При этих словах Евсевий Осипович беспрестанно уж кидал на меня взгляды; но я дал себе слово сохранять молчание, и кроме того, нечего греха таить, больше всех их разговоров меня занимала Софи.

«Все это, — думал я: — суета; а вот прелестное-то Божье творенье!»

Петцолов также, видно, разделял мое мнение и, положив по-прежнему руку на саблю, все время глядел на Софи.

Но в разговор вмешался правовед и решился, как видно, поддерживать Бакланова.

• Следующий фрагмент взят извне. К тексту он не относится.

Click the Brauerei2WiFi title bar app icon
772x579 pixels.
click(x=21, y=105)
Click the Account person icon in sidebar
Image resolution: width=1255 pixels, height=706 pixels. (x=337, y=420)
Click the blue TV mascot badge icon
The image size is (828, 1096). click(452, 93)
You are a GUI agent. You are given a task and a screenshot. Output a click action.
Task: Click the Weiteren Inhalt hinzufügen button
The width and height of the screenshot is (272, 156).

— Вы изволите говорить, — обратился он вежливо к Ливанову: что не вольешь силы. Однако мы видим, что один человек делает целую эпоху: Петр, например.

— Что ж ваш Петр? — воскликнул и ему Евсевий Осипович: втиснул в народ несколько насильственных государственных форм, но к чему они годны: и ваша канцелярская тайна, и крепостное право, да и войско ваше, пожалуй, так и называемое регулярное.

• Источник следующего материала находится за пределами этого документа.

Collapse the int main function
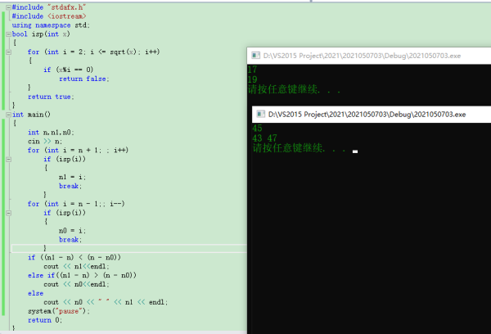Image resolution: width=491 pixels, height=334 pixels. pos(9,115)
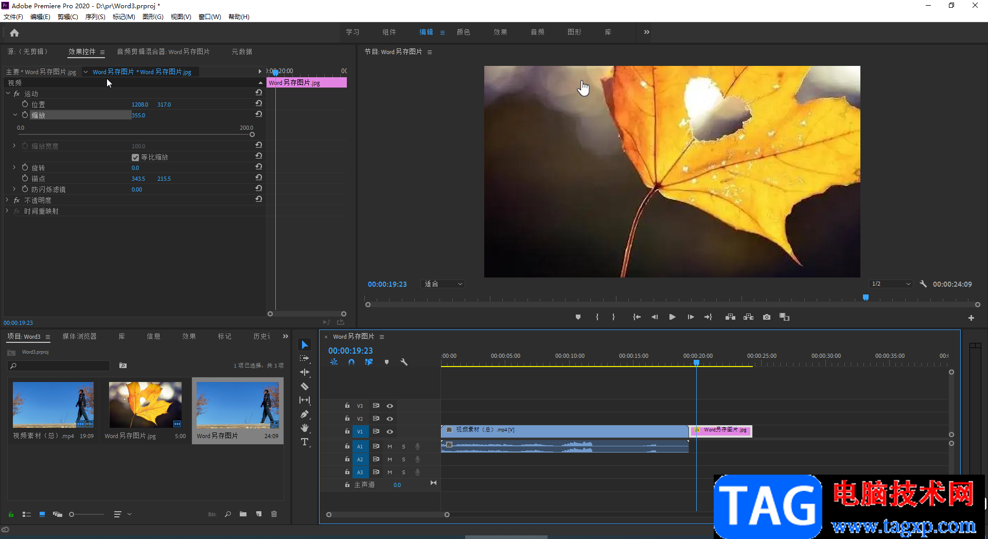
Task: Expand the 不透明度 effect section
Action: (7, 200)
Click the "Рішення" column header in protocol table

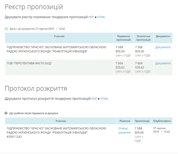click(x=125, y=121)
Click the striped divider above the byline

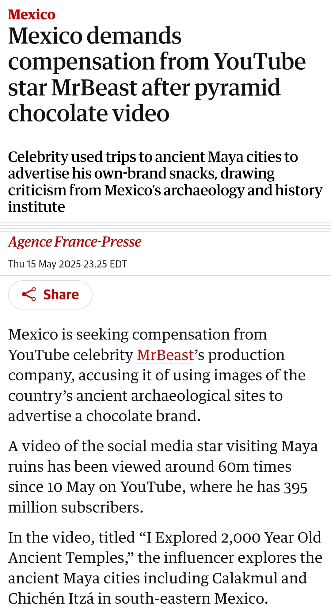pyautogui.click(x=166, y=227)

— Однако без этого регулярного войска другие государства нас завовевали бы.

— Ну, это еще старуха-то надвое сказала; народ целый трудно завоевать. Он как еж; колется со всех сторон. В 1612 и в 1812 гг. народ отбил неприятеля, а вот как вы в Крым-то с одним регулярным войском пошли, так каково нас отзвонили! Формы государственные нельзя-с брать ни у кого; это не наука, которая обща всем!.. Распорядки у каждой страны должны быть свои, сообразно цивилизации народа, его нравственным, климатическим и географическим условиям, а у нас, — нате, вот вам бранденбургские законы, и валяй по ним: ни тпру, ни ну, ни на сторону и вышло!.. Вы ведь, кажется, обер-секретарь сената?

— Точно так.

— Хорошо у нас идет, хорошо? — спрашивал Евсевий Осипович.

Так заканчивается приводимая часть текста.